= Raw records =
* * *

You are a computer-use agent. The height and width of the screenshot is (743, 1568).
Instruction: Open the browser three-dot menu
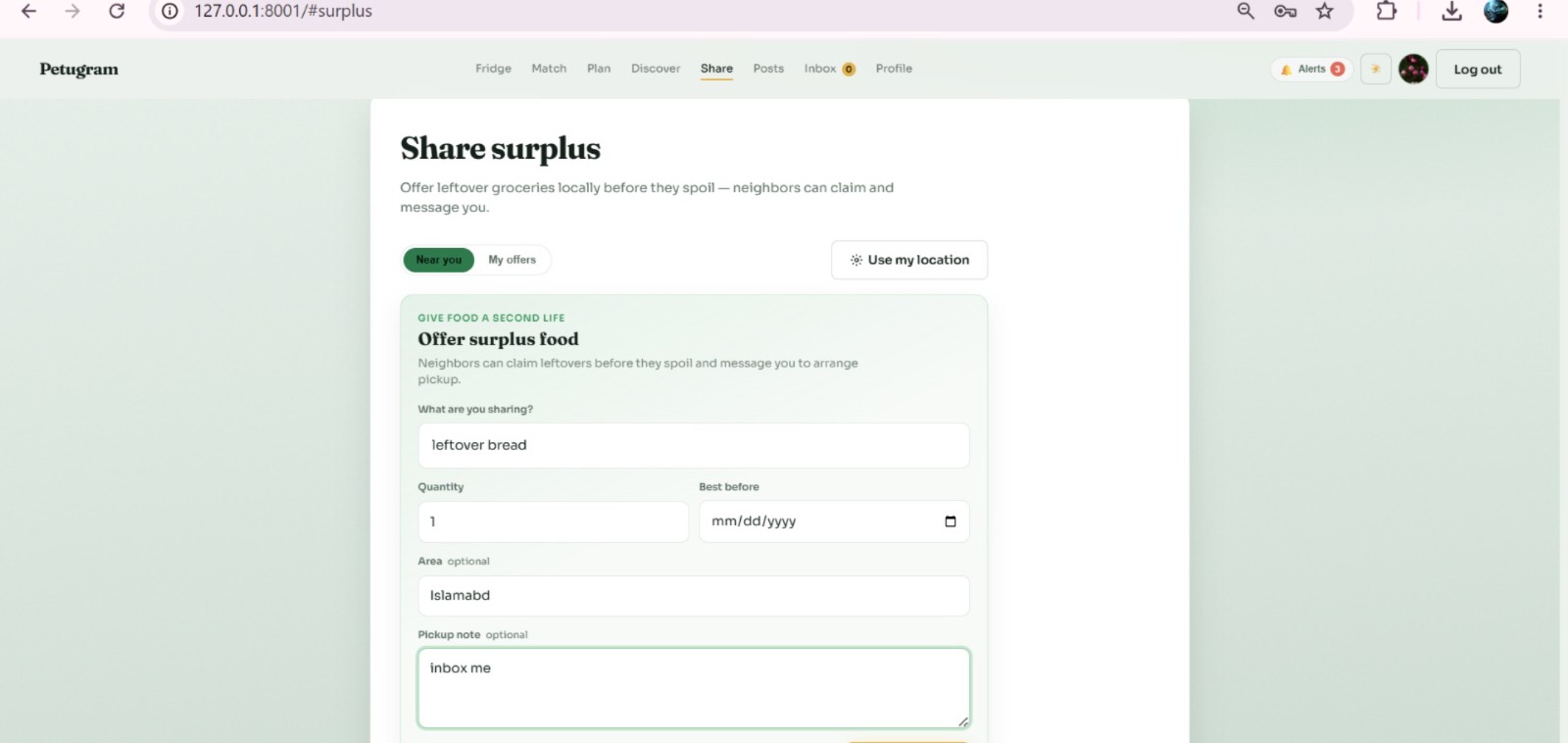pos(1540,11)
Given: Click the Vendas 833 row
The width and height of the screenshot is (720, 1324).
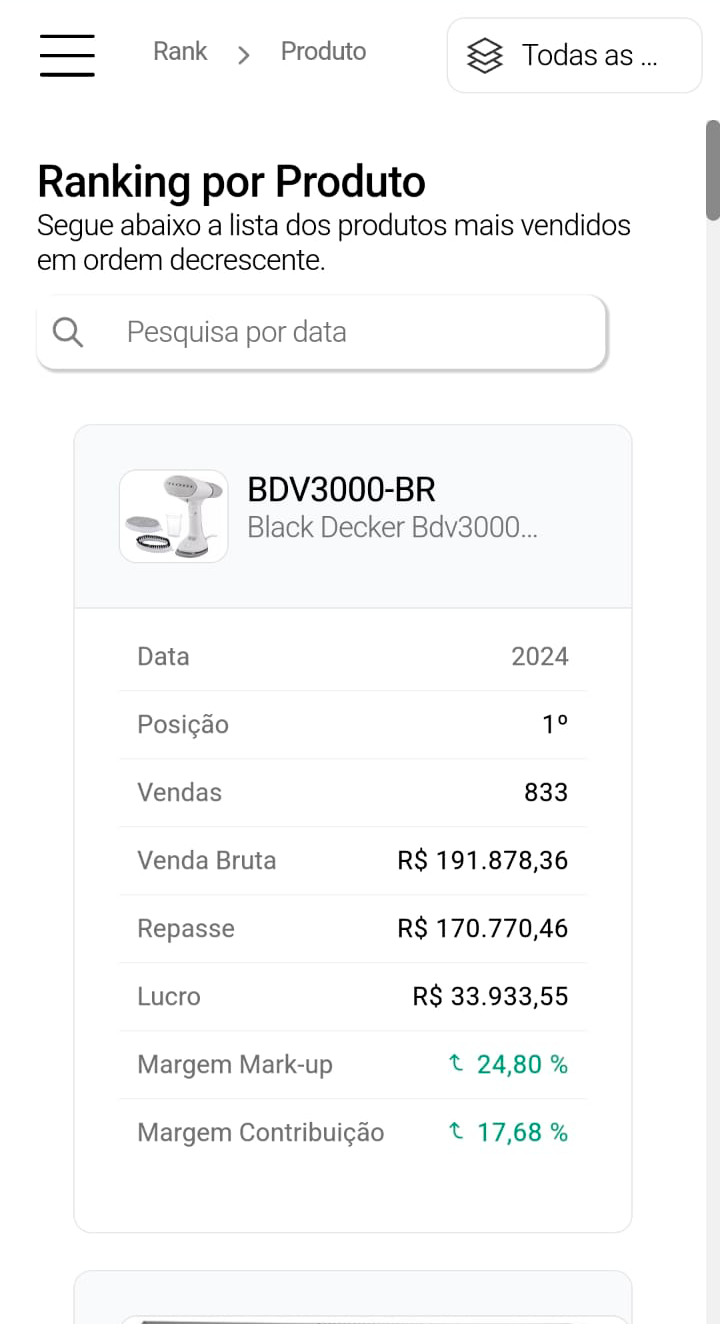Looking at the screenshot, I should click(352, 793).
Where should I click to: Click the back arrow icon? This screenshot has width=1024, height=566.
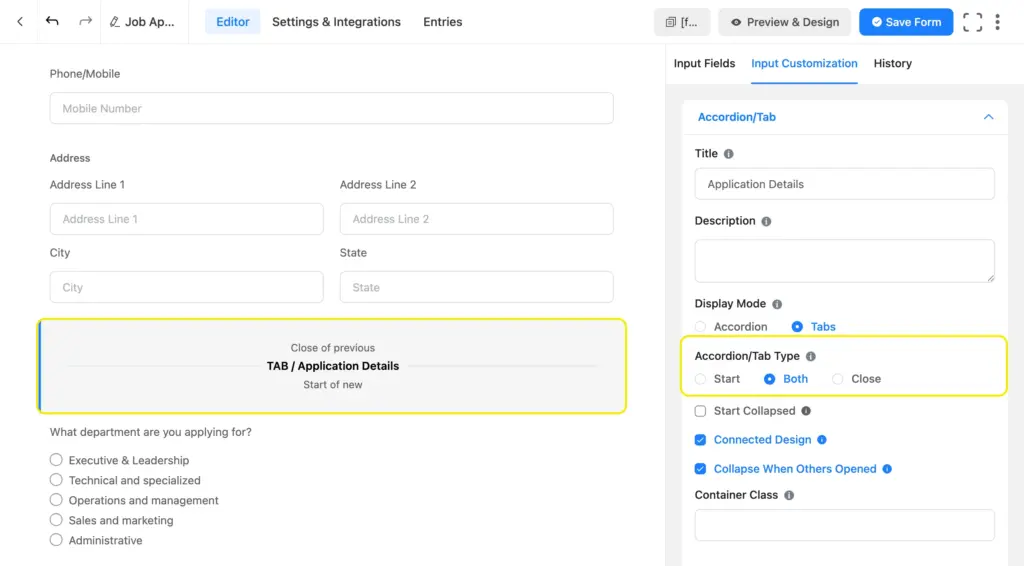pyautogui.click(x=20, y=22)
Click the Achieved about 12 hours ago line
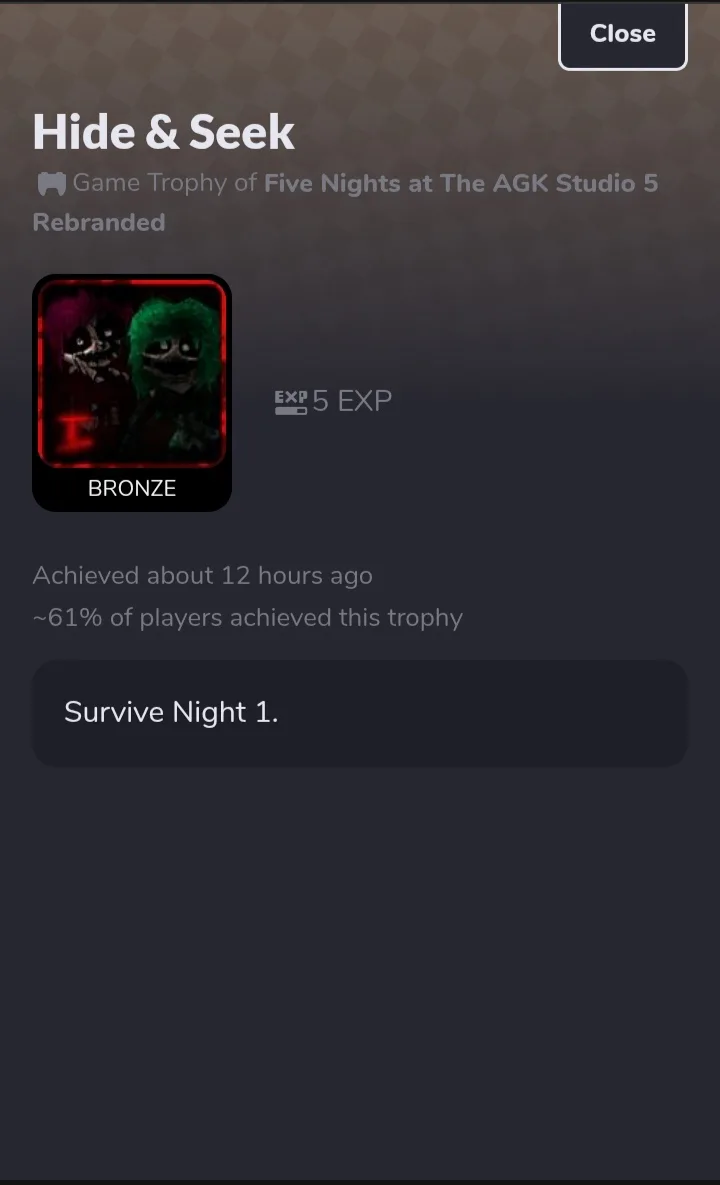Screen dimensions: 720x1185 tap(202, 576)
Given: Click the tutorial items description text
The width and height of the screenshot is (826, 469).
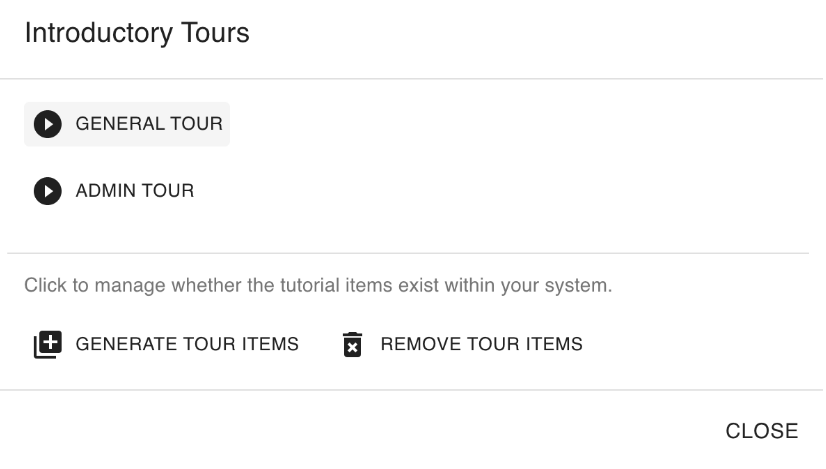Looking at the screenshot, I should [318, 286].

* * *

= Written task =
Retype every line of the data above word for word, leaving out the pictures.

= Finished answer =
You are a computer-use agent. The height and width of the screenshot is (743, 1568).
Instruction: Open the browser three-dot menu
pos(1540,11)
Given: Click the Vendas 833 row
The width and height of the screenshot is (720, 1324).
Looking at the screenshot, I should click(352, 793).
Where should I click to: Click the back arrow icon? This screenshot has width=1024, height=566.
pyautogui.click(x=20, y=22)
Click the Achieved about 12 hours ago line
Screen dimensions: 720x1185 tap(202, 576)
Given: Click the tutorial items description text
The width and height of the screenshot is (826, 469).
Looking at the screenshot, I should [318, 286].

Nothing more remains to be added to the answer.